«La question «t'es où?» est devenue universelle. (...) Ce n'est plus Big Brother qui nous surveille, mais notre «petite soeur», comme l'a fait remarquer l'anthropologue du mobile Jan Chipchase», écrit Laurence Allard, dans Mythologie du portable, qui vient de paraître.

Au New York Times, le même Jan Chipchase, cité par Mme Allard, a raconté s'être déjà trouvé dans un monastère en Mongolie, il y a quelques années. Non seulement les moines avaient-ils tous leur cellulaire, mais ils avaient des modèles plus récents que celui de M. Chipchase, lui-même employé de Nokia.

 

«Un moine a pris mon téléphone et, pendant que nous parlions, il s'est mis sur Bluetooth et a transféré tout le contenu de mon téléphone sur le sien: mes photos, tout ça... Je me disais: je suis si loin de tout et, en même temps, me voici avec des gens tellement avancés technologiquement!»

Aujourd'hui, 1,9 milliard de Terriens ont accès à un ordinateur personnel; 4,6 milliards ont un cellulaire. Même dans un pays pauvre comme Haïti, le cellulaire est partout.

En Afrique ou dans les pays pauvres d'Asie, là où le salut se trouvait souvent dans l'achat d'une vache, le réflexe est de plus en plus de chercher à s'acheter un cellulaire. Le microcrédit sert désormais à acheter un de ces appareils qui permettra aux femmes de faire le commerce de toutes sortes de choses... À commencer par le commerce d'appels téléphoniques. Au Bangladesh, l'un des 20 pays les plus pauvres du monde, pas moins de 250 000 femmes ont reçu du microcrédit qui leur a permis d'acheter un cellulaire et de devenir la téléphoniste du village: elles font payer leurs concitoyens qui ont besoin de faire ou de recevoir des appels.

Ailleurs, comme l'écrit Laurence Allard, le cellulaire a permis la mise au jour du «journaliste citoyen» et du «militantmobile». Et comment! En 2007, en Birmanie aussi l'un des 20 pays les plus pauvres du monde le cellulaire est devenu une puissante arme contre le régime. Des manifestations de 1988 contre le régime militaire, le monde n'avait à peu près rien su, rien vu.

En 2007, grâce au cellulaire, ce fut une tout autre histoire. «Autant les moines que les étudiants utilisaient leur téléphone portable pour envoyer des photos», a déclaré à l'Agence France-Presse en 2007 une journaliste californienne qui a reçu des dizaines de photos et de vidéos de manifestations grâce au cellulaire.

Idem en Iran, où Neda une jeune manifestante dont l'agonie a été filmée à l'aide d'un cellulaire est devenue le visage de la Révolution verte du printemps dernier.

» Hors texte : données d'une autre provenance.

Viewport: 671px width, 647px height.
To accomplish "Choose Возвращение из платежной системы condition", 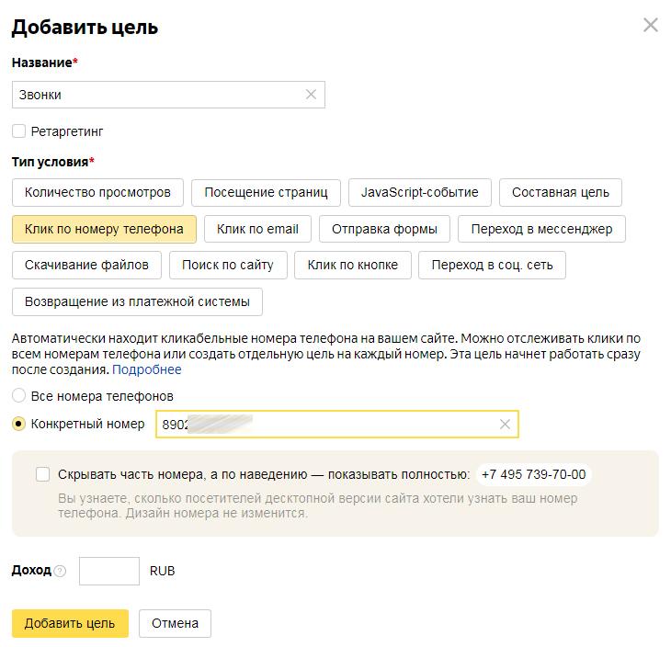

Dans d'autres pays, le cellulaire est surtout utilisé à des fins médicales. En Afrique du Sud, les autorités sanitaires envoient des messages textes pour rappeler à distance aux patients de bien prendre leurs médicaments. Au Kenya, le SMS est utilisé pour interroger des gens sur des maladies taboues (le sida, le cancer du sein, les maladies transmises sexuellement) et pour, ensuite, mettre en place des plans d'action adéquats.

Parlant de textos, en 2009, il s'en est envoyé 14 milliards en France, soit une moyenne mensuelle de 86 par utilisateur, écrit Laurence Allard. Les textos ne se sont cependant pas implantés à la même vitesse. «En Asie, les transports favorisent les longs trajets et la culture a tendance à imposer le fait qu'il serait impoli de parler ou de faire du bruit dans les transports en commun, d'où la mise au point d'objets mobiles tactiles, avec des boutons et du texte.»

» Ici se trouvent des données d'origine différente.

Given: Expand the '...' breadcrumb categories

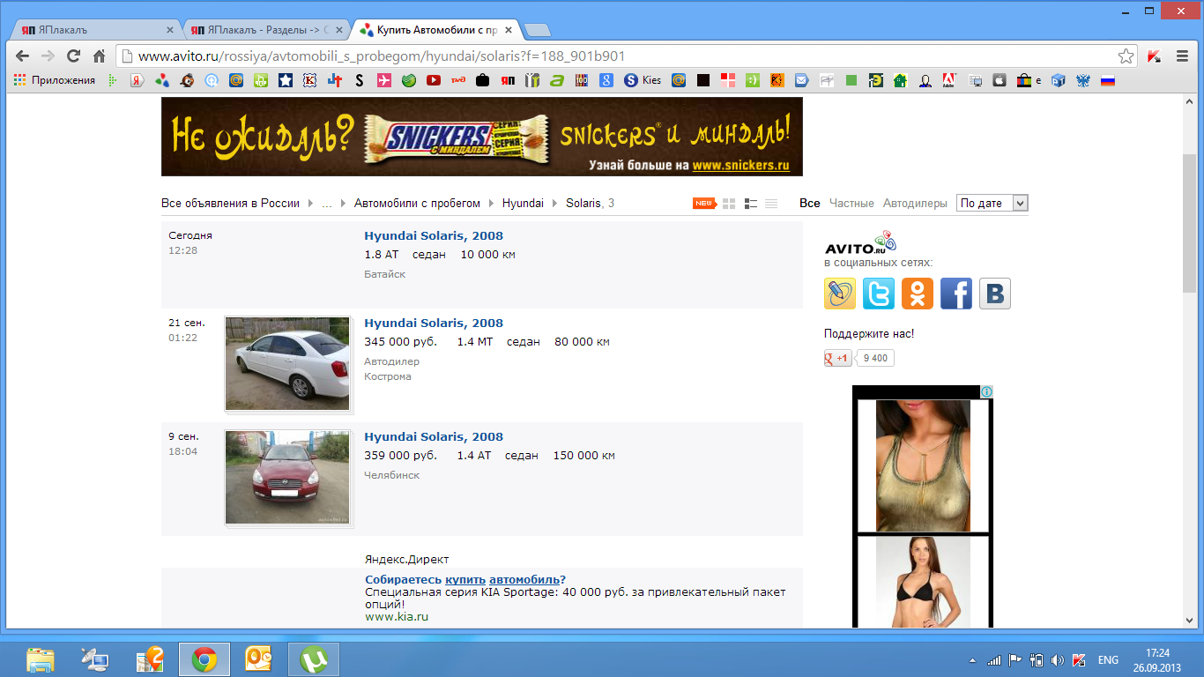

Aux États-Unis, à l'inverse, «les trajets se font plutôt en véhicule individuel, d'où l'usage de la voix plutôt que des boutons ou des interfaces textuelles».

 

Le téléphone terrestre, au musée?

Des résistances? Quelques-unes. À la mi-mars, Leah McLaren a écrit dans le Globe and Mail que, contrairement à tant d'autres personnes, il est hors de question qu'elle se désabonne de sa ligne filaire pour ne conserver qu'un cellulaire: rien de tel, écrit-elle, qu'un dimanche après-midi à la maison, avec un thé pas loin, à y aller d'une longue conversation sur un vieux téléphone vous savez, ce truc qui ne coupe pas, qui ne grésille pas et qui est confortable à l'oreille.

«Il y a quelque chose de très enraciné dans tous les sens du terme dans le fait d'avoir un téléphone terrestre. Ça dit, tout simplement: j'habite ici.»

En fait, dit encore Mme McLaren, «pour moi, mon téléphone terrestre, c'est comme mon cordon ombilical, d'autant qu'il n'y a plus que mes parents qui m'appellent là-dessus».